15 Aug 2015 5:45 AM GMT

  • Playing Rummy online is not gambling : Supreme Court

    The Supreme Court on Thursday declared playing rummy and other card games online to be legal and beyond the ambit of gambling which is illegal. A bench of Justices Madan B Lokur and S A Bobde observed that online rummy and other card games had not been subject matter of any court order regarding their legality, and hence any challenge pertaining to online rummy offered by such websites...
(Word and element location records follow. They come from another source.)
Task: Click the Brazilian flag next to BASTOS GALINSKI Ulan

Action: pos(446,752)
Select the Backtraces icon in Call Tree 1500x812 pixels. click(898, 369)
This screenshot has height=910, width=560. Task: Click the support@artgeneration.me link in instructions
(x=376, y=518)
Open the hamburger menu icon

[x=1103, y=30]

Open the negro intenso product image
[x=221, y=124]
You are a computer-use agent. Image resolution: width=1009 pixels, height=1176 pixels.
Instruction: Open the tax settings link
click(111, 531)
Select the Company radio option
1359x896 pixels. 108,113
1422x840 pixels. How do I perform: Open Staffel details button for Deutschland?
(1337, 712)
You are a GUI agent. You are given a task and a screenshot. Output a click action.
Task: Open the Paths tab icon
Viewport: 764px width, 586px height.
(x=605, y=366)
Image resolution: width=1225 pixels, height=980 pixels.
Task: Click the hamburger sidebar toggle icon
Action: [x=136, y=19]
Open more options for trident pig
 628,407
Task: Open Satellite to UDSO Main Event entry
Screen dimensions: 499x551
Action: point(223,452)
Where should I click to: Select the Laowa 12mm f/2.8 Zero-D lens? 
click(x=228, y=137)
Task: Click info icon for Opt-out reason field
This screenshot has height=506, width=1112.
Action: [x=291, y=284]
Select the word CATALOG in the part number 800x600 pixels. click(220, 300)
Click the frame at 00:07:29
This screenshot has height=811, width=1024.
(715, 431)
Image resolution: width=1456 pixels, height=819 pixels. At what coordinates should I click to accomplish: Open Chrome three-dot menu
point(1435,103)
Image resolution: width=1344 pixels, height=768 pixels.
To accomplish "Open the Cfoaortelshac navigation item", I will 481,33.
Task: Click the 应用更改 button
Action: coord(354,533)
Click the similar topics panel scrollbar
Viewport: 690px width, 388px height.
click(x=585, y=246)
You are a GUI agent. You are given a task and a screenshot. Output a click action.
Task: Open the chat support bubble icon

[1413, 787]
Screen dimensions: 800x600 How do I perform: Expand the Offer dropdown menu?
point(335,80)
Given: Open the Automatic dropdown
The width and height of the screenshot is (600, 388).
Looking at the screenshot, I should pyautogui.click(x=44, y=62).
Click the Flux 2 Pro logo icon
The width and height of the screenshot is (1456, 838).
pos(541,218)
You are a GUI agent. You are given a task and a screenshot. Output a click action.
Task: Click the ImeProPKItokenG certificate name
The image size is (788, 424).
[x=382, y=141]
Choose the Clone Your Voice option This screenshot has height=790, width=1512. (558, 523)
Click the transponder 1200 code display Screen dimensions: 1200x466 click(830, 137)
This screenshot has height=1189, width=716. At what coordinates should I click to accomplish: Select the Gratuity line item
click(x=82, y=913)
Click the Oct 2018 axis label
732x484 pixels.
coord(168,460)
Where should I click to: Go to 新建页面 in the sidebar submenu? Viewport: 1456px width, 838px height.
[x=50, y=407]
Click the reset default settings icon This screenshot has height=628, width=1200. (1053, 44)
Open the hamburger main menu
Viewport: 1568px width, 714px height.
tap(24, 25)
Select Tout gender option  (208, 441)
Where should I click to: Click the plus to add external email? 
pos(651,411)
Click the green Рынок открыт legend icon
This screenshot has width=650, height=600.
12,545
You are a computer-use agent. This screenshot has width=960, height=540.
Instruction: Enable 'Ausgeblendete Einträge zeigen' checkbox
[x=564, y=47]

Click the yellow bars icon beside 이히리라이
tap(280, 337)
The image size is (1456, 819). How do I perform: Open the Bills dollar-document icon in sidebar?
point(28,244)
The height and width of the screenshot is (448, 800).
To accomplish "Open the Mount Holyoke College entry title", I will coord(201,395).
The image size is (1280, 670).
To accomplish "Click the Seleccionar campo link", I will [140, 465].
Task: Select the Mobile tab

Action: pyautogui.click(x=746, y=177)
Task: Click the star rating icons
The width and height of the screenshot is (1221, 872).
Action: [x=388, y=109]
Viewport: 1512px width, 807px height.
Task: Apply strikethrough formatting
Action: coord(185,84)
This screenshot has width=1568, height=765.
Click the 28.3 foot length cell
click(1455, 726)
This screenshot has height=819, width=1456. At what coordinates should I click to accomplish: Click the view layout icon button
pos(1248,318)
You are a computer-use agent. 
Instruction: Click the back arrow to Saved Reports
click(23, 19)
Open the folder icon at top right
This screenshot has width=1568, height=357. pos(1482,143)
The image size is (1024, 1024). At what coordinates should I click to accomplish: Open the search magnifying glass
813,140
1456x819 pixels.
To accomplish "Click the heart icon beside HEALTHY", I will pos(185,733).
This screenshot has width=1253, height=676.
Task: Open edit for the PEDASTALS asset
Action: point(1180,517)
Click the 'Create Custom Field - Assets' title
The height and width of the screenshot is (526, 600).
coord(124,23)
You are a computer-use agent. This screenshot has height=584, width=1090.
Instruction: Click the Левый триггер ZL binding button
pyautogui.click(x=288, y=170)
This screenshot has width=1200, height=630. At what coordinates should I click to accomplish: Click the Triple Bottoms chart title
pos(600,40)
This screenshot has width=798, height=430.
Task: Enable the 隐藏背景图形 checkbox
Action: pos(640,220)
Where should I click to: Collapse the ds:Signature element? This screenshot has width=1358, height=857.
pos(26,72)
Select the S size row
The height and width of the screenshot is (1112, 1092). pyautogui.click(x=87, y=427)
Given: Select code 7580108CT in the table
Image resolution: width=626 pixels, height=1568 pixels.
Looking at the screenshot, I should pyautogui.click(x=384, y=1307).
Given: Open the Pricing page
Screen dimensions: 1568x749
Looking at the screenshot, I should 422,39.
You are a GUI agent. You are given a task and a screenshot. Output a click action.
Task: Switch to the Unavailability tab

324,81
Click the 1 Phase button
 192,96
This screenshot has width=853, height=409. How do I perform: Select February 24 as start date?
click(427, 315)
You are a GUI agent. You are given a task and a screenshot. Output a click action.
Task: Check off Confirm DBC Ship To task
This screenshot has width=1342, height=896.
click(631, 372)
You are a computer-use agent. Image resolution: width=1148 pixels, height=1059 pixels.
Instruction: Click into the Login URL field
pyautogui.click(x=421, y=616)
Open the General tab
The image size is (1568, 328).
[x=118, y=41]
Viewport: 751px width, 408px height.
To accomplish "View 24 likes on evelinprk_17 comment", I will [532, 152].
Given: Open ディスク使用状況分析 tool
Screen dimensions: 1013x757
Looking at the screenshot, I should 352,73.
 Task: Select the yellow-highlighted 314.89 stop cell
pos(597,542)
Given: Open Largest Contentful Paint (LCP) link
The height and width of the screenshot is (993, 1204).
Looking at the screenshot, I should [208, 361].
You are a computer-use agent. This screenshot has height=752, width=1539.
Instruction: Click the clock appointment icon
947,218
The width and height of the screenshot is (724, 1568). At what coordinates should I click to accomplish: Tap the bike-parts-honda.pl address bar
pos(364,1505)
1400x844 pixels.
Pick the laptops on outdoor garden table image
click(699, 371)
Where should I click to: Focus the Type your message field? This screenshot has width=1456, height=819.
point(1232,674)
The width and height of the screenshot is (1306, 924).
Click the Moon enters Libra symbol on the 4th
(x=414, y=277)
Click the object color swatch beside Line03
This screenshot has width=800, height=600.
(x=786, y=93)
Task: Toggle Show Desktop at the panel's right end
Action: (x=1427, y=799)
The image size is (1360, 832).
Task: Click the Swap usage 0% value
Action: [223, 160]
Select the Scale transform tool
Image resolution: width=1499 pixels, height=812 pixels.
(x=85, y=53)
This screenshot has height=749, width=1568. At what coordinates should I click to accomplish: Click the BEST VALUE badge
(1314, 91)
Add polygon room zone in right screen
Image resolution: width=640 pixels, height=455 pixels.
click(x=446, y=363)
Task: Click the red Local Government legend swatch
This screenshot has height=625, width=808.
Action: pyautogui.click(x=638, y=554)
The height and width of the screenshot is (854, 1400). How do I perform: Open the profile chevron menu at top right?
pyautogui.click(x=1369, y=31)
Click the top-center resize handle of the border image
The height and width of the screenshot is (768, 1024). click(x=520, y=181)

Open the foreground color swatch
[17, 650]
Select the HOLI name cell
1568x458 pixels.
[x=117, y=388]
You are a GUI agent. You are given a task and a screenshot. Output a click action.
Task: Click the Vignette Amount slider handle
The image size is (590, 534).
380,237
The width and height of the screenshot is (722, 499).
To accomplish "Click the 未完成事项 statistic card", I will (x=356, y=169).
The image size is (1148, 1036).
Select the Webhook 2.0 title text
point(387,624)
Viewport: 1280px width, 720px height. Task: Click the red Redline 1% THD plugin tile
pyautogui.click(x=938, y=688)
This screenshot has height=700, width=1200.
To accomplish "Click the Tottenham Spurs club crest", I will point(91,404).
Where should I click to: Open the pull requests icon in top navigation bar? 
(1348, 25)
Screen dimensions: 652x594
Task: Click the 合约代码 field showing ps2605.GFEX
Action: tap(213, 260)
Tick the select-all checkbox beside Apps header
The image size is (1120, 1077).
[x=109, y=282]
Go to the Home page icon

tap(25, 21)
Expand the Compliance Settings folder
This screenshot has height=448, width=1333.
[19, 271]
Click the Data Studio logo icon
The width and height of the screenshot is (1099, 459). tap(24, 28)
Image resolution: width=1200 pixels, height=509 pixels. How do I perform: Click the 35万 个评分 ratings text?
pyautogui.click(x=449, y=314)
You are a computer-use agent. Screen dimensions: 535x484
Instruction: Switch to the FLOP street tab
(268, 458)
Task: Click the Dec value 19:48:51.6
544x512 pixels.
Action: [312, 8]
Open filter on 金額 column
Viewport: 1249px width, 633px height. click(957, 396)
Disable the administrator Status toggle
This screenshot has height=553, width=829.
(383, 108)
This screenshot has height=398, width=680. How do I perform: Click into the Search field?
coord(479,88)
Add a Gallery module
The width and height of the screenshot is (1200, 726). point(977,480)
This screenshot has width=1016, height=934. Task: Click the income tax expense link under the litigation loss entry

    The Supreme Court on Thursday declared playing rummy and other card games online to be legal and beyond the ambit of gambling which is illegal. A bench of Justices Madan B Lokur and S A Bobde observed that online rummy and other card games had not been subject matter of any court order regarding their legality, and hence any challenge pertaining to online rummy offered by such websites was pre-mature.

    “The judgment in question does not pertain to online rummy. The plea by such websites is premature. As and when this question will arise, we will deal with that, but today there is no issue to be determined,” noted the bench  while disposing a bunch of petitions by online rummy websites.

    The bench was petitions filed by clubs and online rummy companies against the Madras High Court ruling that declared rummy for stakes as a form of gambling and hence illegal.

    On the contrary, the high courts of Karnataka and Andhra Pradesh found rummy as a game of skill and said it was not illegal. It was in the backdrop of this divergent view that the apex court was approached by the clubs as well as online companies.

    However, as far as question relating to table rummy in clubs was concerned, the bench said it would hear the arguments on Tuesday next week.

    Mahalakshmi Cultural Association, a Chennai-based club, through its lawyer Sunil Fernandes had brought the matter to the court. It challenged a 2012 judgment of a division bench of the Madras High Court that ruled that playing rummy with stakes amounts to gambling.

    The apex court while hearing the matter also sought the trial court records wherein people had been tried as accused for playing rummy. The court said it is surprising how a person can be put behind bars for playing rummy.

    While the central government has said the question of legality of such card games should be left to the apex court to decide, Tamil Nadu government has taken a position that rummy, with or without stakes, was a game of chance and would hence come under the purview of gambling.